*Data for analysis:*
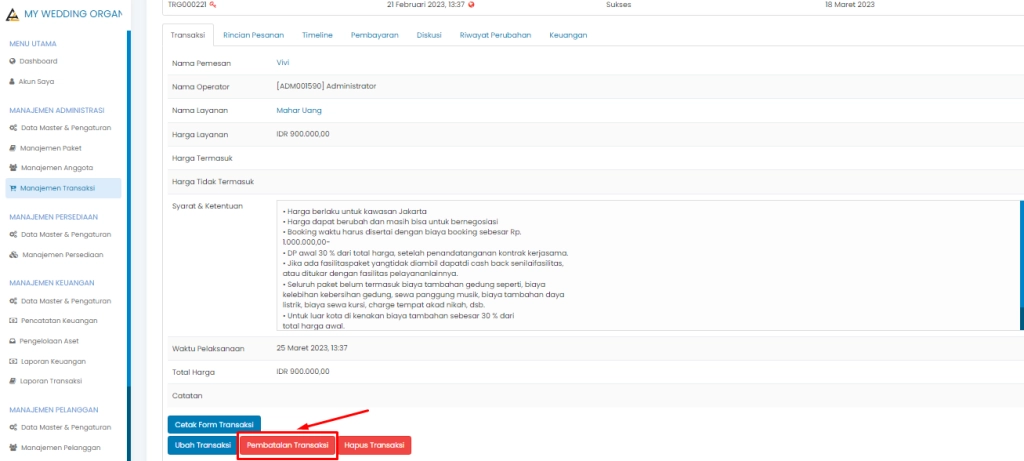This screenshot has width=1024, height=461.
Task: Click the cubes icon for Manajemen Persediaan
Action: [13, 255]
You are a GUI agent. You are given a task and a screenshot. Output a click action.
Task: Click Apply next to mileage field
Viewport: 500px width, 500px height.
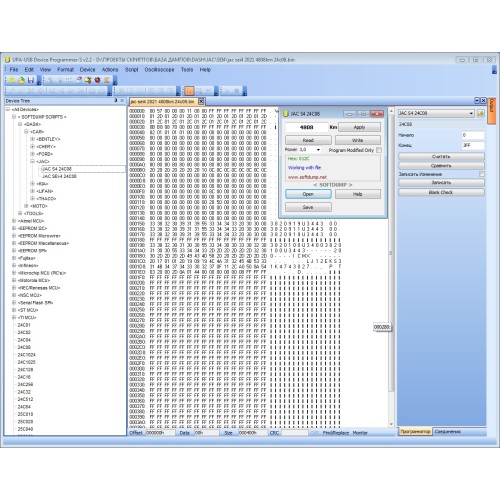[x=359, y=127]
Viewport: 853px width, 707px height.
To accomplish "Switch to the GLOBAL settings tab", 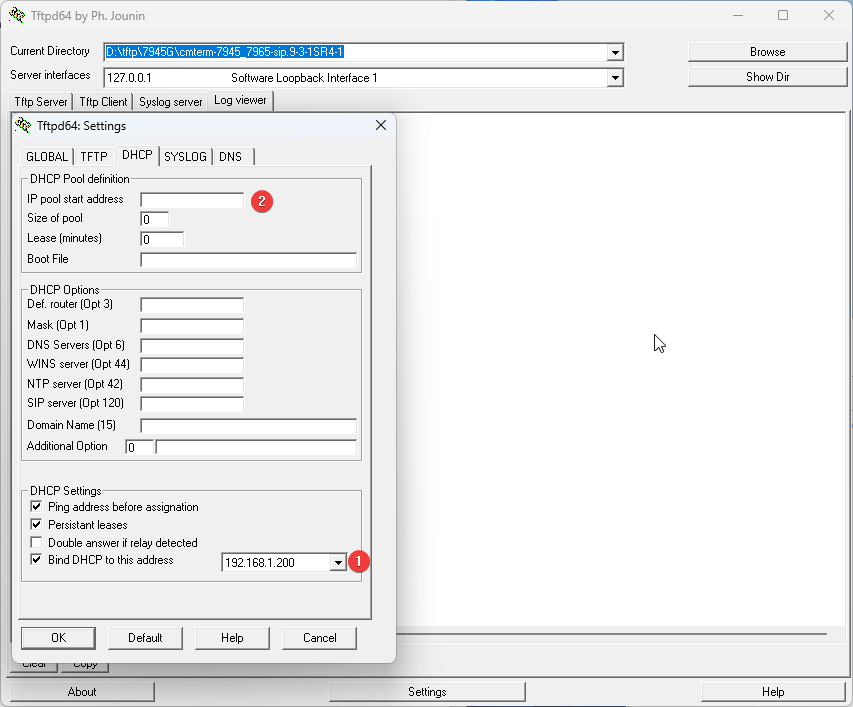I will pyautogui.click(x=47, y=156).
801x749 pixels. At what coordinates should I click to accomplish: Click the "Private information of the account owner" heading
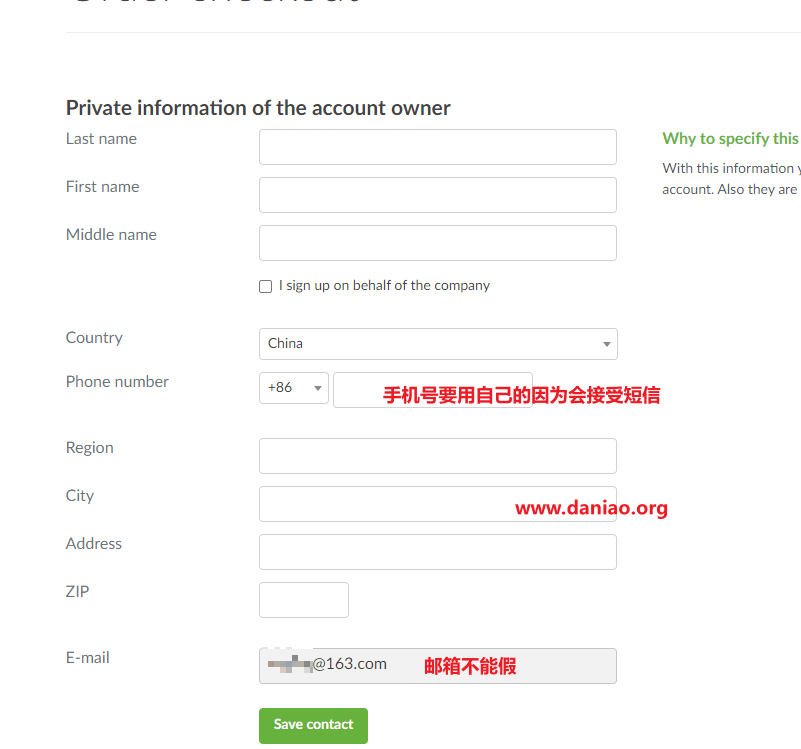coord(258,108)
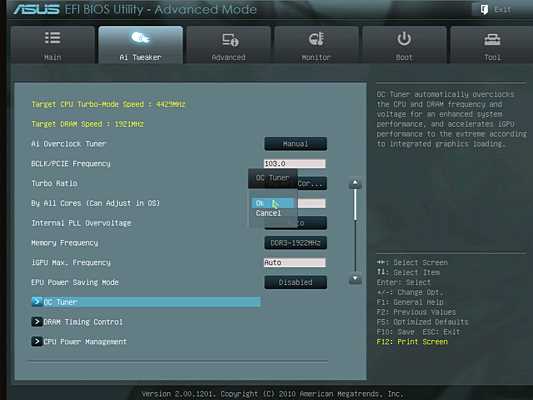Click the Exit icon at top right
This screenshot has height=400, width=533.
484,10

*Problem details:* Write out exactly the lines from the one that contains "801x749 pixels. At" through the last line of the data above, both included. Leave every picture out.

*Result of the task:*
801x749 pixels. At what coordinates should I click to accomplish: Click the "Private information of the account owner" heading
coord(258,108)
Click the Exit icon at top right
This screenshot has height=400, width=533.
484,10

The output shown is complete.